DiGravio noted that when the partnership first surveyed employers in August, most of the respondents said they expected that at least half of their workforce to return to their respective workplaces by the winter. But these plans have been delayed.

“This is absolutely expected given the range of [COVID-19] cases and schools still being closed,” she added.

In the second survey, conducted from mid-November through mid-December, DiGravio said employers in the Washington area are now planning for 76% of their employees to be back in-person by the fall.

“Currently, we have about 60% of the workforce permanently teleworking,” DiGravio said. “They estimate that after COVID, 1% of employers estimate that their workforce will be teleworking full time.”

Teleworking: Now vs. after the pandemic

Only 1% of employers expect to allow employees to telework full-time once the COVID-19 pandemic is over. 

According to the survey, 56% of employers said they would still allow most of their employees to telework one or two days a week but are concerned about employee mental health, lack of opportunities for collaboration, and organizational culture loss. The majority of employers said these factors were more concerning than productivity, revenue, and loss of customers.

“So, there is definitely a craving for a collaboration environment to be in place to be exchanging ideas,” DiGravio said. “Favoring the office is ... a pretty strong theme in the survey itself.”

Most employers said that when their employees returned in-person, they would implement rapid COVID-19 testing and improve ventilation systems to create safer worksites as part of their resiliency plans. Over half (56%) believe that rapid testing that delivers immediate results at the point of care is the top solution to keep worksites safe. 

The survey also found that although employers are concerned about transit agencies’ ability to ensure passengers wear masks, sanitize vehicles, and limit crowding, the level of confidence in transit agencies’ ability to provide safe transportation has grown since August.
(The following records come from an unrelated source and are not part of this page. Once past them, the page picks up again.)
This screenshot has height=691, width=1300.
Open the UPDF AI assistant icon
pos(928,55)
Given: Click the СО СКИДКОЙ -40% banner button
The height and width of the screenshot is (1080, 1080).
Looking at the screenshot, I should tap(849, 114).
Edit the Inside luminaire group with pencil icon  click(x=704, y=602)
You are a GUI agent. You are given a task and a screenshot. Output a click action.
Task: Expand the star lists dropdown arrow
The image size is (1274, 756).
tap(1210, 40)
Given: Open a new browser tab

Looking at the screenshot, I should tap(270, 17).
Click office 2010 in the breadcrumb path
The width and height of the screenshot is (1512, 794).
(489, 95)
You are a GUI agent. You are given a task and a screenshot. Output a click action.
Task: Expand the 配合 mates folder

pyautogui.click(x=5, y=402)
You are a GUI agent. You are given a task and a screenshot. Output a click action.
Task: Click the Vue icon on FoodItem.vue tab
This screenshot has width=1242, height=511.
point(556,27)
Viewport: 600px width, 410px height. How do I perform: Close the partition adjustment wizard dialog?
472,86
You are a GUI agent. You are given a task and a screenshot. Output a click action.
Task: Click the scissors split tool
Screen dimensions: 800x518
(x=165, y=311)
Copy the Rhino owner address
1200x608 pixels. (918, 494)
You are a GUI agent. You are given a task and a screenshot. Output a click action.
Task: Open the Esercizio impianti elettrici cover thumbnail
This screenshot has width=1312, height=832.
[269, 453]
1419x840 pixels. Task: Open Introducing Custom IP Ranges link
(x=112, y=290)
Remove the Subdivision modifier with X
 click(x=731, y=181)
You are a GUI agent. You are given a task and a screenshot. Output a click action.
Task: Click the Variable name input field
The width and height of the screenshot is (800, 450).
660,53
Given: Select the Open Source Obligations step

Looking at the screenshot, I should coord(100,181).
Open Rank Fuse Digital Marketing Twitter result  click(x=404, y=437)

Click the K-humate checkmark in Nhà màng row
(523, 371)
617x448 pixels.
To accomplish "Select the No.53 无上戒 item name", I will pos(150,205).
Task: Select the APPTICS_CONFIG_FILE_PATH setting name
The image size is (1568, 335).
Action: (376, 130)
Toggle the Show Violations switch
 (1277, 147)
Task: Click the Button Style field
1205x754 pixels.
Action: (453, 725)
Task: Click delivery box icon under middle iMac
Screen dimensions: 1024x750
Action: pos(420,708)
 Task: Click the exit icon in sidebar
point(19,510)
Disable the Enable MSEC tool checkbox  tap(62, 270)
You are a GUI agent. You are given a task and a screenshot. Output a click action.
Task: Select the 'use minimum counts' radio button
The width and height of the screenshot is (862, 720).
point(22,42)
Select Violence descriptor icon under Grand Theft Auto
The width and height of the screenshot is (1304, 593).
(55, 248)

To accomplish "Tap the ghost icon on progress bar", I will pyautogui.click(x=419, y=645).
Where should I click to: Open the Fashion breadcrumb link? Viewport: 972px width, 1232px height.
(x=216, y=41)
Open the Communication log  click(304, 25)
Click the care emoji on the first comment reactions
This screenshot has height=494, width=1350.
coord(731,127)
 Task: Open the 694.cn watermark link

“[Employers] are also being influenced by their workforce in terms of what is the risk of having employees commute every day,” DiGravio said.

In addition to the employer survey data, the partnership also released an updated Transit Tracker to help Washington-area commuters identify the safest times to use Metro and other public transit services.

John Hillegass, an associate of transportation policy for the partnership, said that the technology should make commuters feel more comfortable using Metro and other transit services by presenting data in real-time so employers and employees can plan their schedules.

“We think this data can really help decision-makers understand the pace of the return to work sites,”  Hillegass said.